Beerman work premieres to accolades in NYC
A new work by Dr. Burton Beerman, music composition, was the opening-night highlight of the American Composers Alliance’s annual festival at Symphony Space in New York City, according to a June 9 review in the New York Times.
In an article titled “Classical Traditions Kept and Upended,” Bernard Holland writes “The most interesting, and by far the most elaborate, display of experimentation was Burton Beerman’s ‘Still, Small Voice’: a multimedia field day of opportunities. Celesta Haraszti danced. Madeleine Shapiro played the cello. And geared in response were Mr. Beerman’s computer-generated sounds: an entertaining vocabulary of explosions, industrial shrieks and whistles and mimicked human voices. Commenting on all these were projections on a screen behind the performers." (For a clip of the performance, click here.)
The performance took place on the first night of the festival, hosted by the alliance to promote the work of American composers. One of the group’s founders, in 1937, was Aaron Copland; it now has more than 200 members.
Beerman received a 2005 Barlow Endowment Commission for Music Composition to write “A Still, Small Voice.” The Barlow commission, considered one of the most competitive commissions awarded to composers, is given through an endowment at Brigham Young University. Its purpose is to encourage and promote individuals who demonstrate technical skills and natural gifts for the composition of great music. (For a second clip of the performance, click here.)
“A Still, Small Voice” was composed for Shapiro and Haraszti. Considered the preeminent performer of experimental music for cello, Shapiro has participated in the premieres of numerous works by composers such as Milton Babbitt, John Cage, Charles Wuorinen and Mario Davidovsky. She is the director of the chamber ensemble MODERNWORKS!, which has appeared at the Ravinia Festival in Chicago and the Museum of Modern Art and the Guggenheim Museum in New York. Haraszti likewise has had a long involvement with innovative dance, having performed in and created more than 40 experimental works.
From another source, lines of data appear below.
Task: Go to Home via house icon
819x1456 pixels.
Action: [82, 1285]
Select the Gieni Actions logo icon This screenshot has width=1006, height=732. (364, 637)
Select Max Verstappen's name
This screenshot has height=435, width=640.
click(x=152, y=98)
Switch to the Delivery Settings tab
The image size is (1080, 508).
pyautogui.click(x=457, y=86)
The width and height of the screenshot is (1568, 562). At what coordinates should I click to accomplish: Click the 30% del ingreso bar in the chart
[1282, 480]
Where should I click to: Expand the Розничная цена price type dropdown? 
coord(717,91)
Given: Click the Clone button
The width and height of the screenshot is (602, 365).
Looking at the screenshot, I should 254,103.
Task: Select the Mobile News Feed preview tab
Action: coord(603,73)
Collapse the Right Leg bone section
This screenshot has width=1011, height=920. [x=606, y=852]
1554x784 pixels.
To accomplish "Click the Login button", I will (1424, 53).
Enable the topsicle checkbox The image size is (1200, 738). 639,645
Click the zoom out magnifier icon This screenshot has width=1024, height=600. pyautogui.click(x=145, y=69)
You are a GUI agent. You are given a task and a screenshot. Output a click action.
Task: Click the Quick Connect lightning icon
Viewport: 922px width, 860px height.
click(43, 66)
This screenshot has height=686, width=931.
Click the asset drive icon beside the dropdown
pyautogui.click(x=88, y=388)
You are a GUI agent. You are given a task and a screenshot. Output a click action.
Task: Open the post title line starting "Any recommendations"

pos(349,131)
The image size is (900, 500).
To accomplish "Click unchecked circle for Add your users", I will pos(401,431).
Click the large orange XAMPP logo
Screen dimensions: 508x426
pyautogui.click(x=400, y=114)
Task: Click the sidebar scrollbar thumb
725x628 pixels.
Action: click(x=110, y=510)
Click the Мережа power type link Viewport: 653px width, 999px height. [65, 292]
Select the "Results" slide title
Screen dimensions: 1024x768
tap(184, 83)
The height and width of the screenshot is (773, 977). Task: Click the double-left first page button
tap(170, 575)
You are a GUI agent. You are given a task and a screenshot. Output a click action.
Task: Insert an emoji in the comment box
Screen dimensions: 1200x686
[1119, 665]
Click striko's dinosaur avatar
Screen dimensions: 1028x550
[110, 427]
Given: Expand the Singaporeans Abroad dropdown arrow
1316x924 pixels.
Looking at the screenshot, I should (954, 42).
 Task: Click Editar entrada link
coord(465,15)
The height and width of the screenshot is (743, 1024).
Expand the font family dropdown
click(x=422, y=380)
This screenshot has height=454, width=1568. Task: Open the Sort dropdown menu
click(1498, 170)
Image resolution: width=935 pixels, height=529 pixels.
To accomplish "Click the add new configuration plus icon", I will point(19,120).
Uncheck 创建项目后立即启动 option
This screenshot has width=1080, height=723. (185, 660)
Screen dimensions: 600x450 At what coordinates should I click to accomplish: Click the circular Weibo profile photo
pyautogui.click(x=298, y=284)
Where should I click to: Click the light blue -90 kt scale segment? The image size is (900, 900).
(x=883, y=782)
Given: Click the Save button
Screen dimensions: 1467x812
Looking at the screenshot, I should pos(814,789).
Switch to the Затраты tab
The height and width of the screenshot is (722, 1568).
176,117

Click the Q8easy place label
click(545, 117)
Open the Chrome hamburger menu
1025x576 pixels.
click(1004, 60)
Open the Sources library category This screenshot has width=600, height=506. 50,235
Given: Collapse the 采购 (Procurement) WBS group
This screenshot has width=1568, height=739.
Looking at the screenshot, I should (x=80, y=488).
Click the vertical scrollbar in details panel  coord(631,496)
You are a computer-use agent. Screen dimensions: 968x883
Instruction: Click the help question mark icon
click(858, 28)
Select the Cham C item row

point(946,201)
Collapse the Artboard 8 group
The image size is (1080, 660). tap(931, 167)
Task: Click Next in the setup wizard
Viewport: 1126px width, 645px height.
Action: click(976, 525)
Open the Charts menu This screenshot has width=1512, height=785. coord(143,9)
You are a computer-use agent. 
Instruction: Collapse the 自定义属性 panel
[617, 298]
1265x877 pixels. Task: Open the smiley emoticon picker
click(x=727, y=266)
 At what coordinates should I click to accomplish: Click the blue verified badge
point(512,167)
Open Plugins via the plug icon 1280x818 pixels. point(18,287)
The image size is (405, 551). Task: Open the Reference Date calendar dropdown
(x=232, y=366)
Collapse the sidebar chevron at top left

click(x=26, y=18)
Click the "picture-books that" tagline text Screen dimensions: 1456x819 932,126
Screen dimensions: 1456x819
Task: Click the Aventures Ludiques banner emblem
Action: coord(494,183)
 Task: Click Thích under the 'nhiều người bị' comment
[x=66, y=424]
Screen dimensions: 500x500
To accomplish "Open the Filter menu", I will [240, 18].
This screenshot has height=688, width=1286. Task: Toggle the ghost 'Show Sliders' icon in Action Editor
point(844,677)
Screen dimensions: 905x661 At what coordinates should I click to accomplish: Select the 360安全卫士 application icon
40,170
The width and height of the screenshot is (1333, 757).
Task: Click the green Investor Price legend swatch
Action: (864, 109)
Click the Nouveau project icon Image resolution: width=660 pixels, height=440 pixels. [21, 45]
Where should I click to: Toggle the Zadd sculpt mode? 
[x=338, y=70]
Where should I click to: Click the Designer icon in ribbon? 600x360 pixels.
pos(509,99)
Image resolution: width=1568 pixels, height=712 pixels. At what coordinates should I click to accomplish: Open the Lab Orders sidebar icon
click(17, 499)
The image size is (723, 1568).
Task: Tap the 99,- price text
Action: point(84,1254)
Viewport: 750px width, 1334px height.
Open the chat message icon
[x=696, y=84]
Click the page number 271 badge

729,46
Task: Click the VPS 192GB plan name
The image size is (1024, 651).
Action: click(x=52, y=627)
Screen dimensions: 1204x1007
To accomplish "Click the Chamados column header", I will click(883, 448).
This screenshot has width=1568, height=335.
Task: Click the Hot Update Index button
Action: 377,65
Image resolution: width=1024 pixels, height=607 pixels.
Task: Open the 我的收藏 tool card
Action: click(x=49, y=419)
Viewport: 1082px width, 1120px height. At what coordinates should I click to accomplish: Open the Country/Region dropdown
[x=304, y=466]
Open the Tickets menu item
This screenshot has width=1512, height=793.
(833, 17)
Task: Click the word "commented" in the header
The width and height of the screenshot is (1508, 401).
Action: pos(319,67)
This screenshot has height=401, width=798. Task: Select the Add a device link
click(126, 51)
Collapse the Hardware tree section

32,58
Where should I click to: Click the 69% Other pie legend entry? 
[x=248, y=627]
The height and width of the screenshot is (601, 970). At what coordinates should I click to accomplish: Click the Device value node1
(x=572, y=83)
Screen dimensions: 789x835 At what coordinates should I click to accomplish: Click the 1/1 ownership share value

Described a “virtuoso performer” by the Cleveland Plain Dealer, Haraszti has toured with Beerman since 1982 as the Electric Arts Duo, performing throughout the United States, Canada and Europe.
At BGSU, Beerman is director of the MidAmerican Center for Contemporary Music and in 1980 founded the University's annual New Music and Art Festival, which attracts some 1,200 submissions annually from around the world. His groundbreaking work has earned him numerous prizes and awards.
Following the New York appearance, Beerman and Haraszti are in Greensboro, N.C., to record his composition, "Tikvah: A Concert of Hope and Remembrance," which was part of the University's Holocaust Conference in April 2005.